Pictures aside, reproduce exactly and only the lines from the one containing "Instruction: Click the" through the end of the records.

(Dataset entries)
◇ ◇ ◇ ◇

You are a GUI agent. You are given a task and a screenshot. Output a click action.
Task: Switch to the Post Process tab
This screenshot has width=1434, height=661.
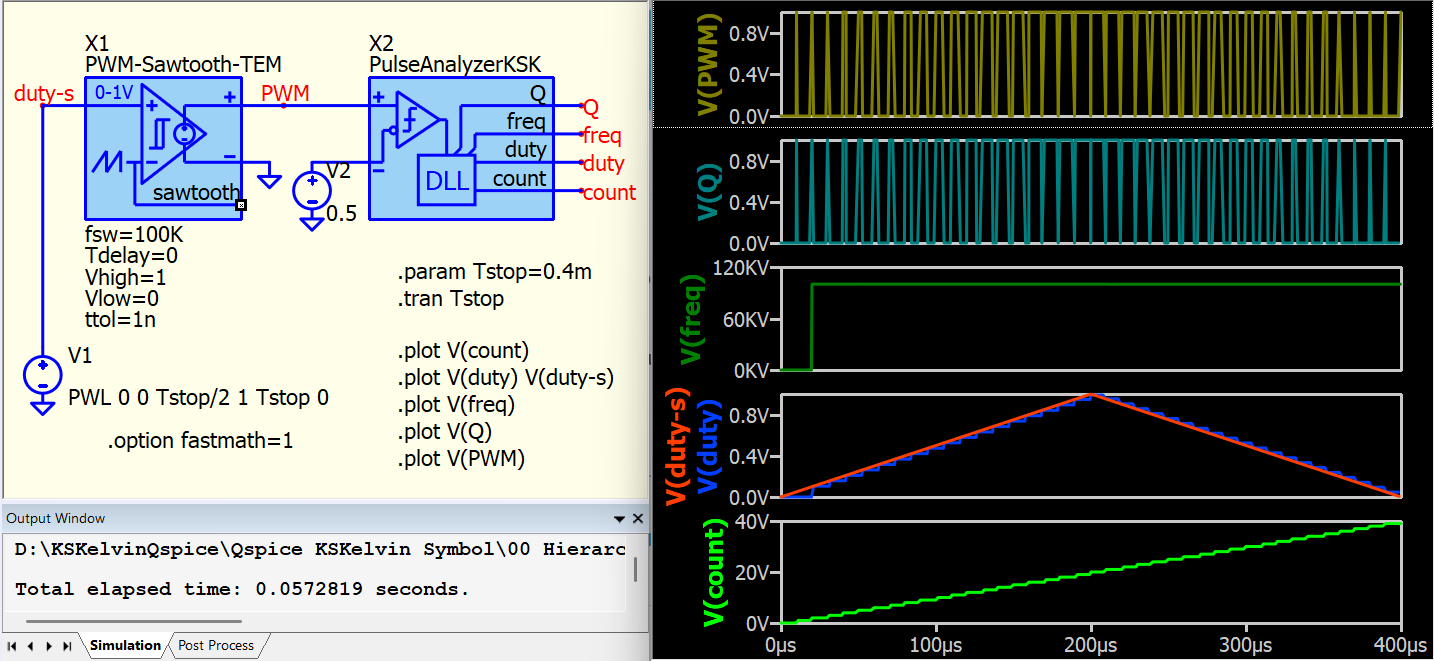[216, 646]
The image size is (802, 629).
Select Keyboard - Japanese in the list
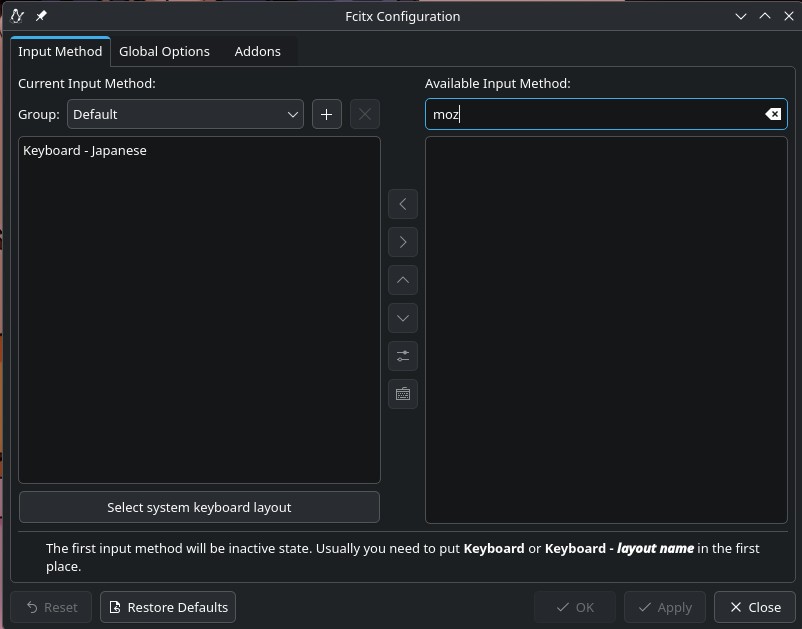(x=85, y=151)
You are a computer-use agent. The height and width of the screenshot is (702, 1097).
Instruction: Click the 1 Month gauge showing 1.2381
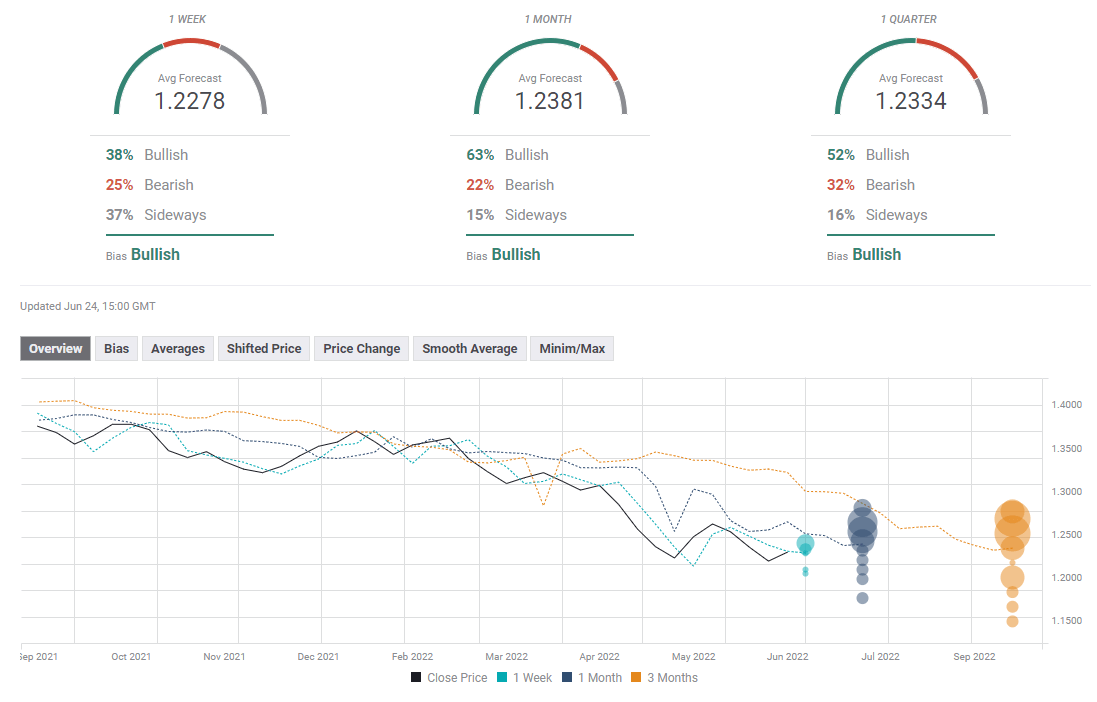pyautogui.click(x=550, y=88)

◇ ◇ ◇ ◇

Output.
Instruction: Click the 1 Month gauge showing 1.2381
pyautogui.click(x=550, y=88)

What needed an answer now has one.